See and Treat works, but we know that it isn’t the whole answer. Staff working in A&E are very busy people, and it isn’t always easy for them to stop and think about how they do their jobs. That’s where the emergency services collaborative and local emergency care networks can help—by giving staff from across the whole system the time and space to get together, iron out problems, and spread good ideas and practice.
Next we will turn our attention to all the other factors that can keep patients waiting in A&E, especially those patients who may need to be admitted. Things like bed management, diagnostics or admissions and discharge procedures can present more complex and awkward problems but that doesn’t mean they are insoluble.
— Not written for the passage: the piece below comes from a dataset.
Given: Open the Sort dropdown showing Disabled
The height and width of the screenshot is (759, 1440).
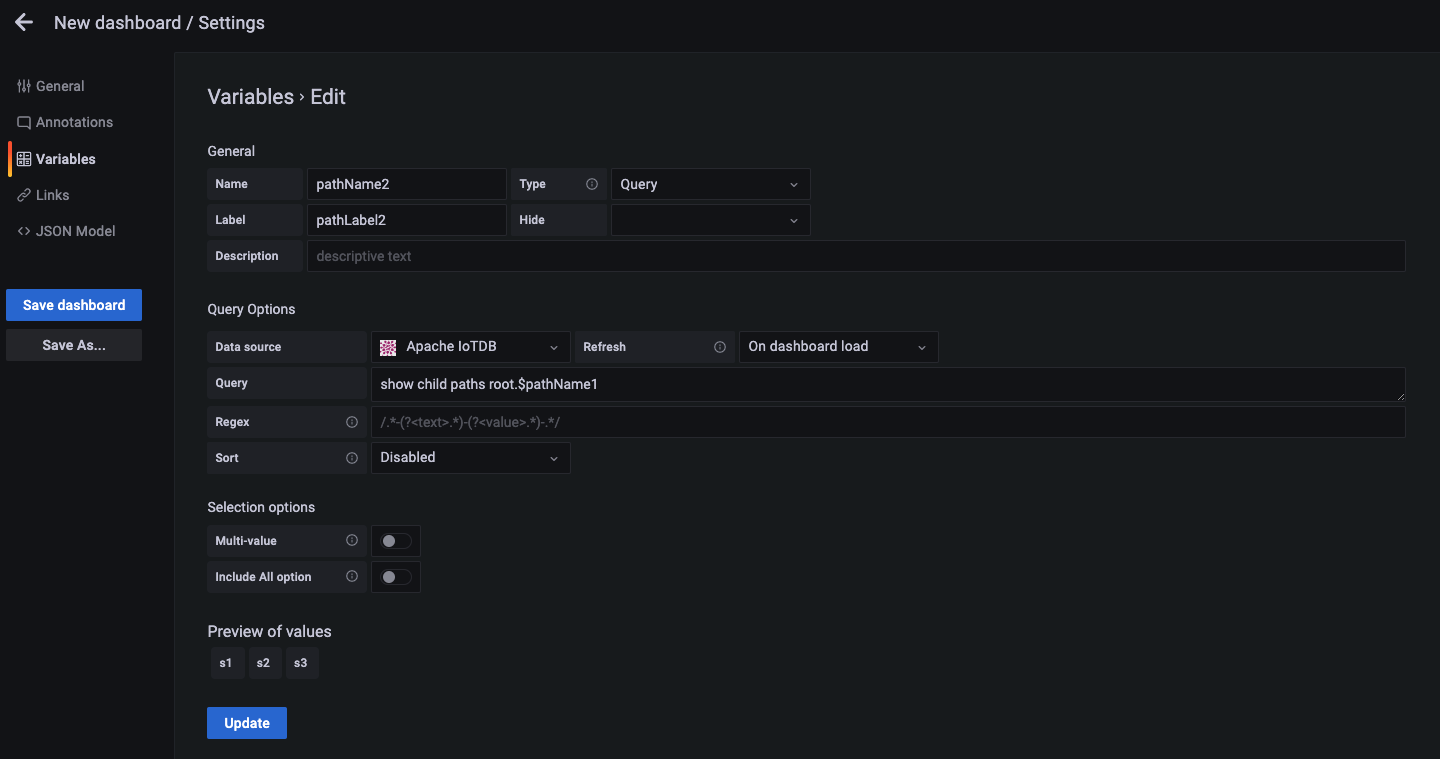Looking at the screenshot, I should click(x=470, y=458).
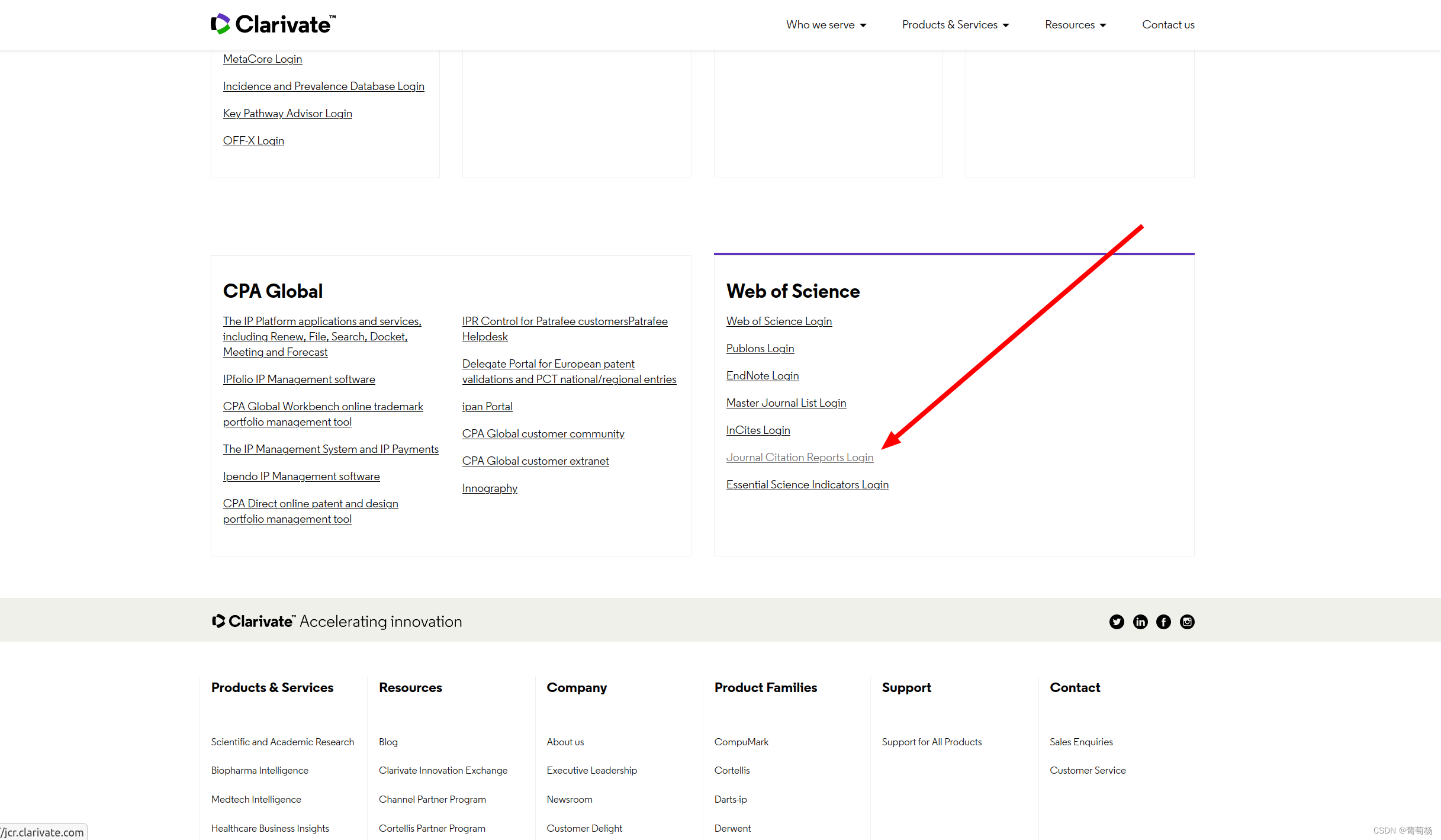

The NHS Modernisation Agency is already doing good work that I hope can continue and develop through the emergency services collaborative and networks.
While a lot of this can be done without extra money, I don’t want progress to be held back by a lack of resources. The NHS is receiving historically high increases in its funding, and have made specific allocations to Trusts and PCTs towards the cost of emergency care leads, emergency care networks, and more nurses in A&E. PCTs must make their contribution to meeting one of the most important challenges now facing the NHS. That doesn’t mean tossing money around like confetti in the hope that some of it does some good, but it does mean we need to be receptive to well thought out ideas that can deliver demonstrable benefits to patients.
I hope you’ll forgive me for concentrating on what needs to be done rather than on what has been achieved already. It doesn’t mean that I don’t understand the progress that has been made or that I don’t appreciate it. I do, and so do my colleagues in government, but it is a fact of life that there is always more to be done. If it delivers an emergency care system that staff and patients can really be proud of, it will have been worth it.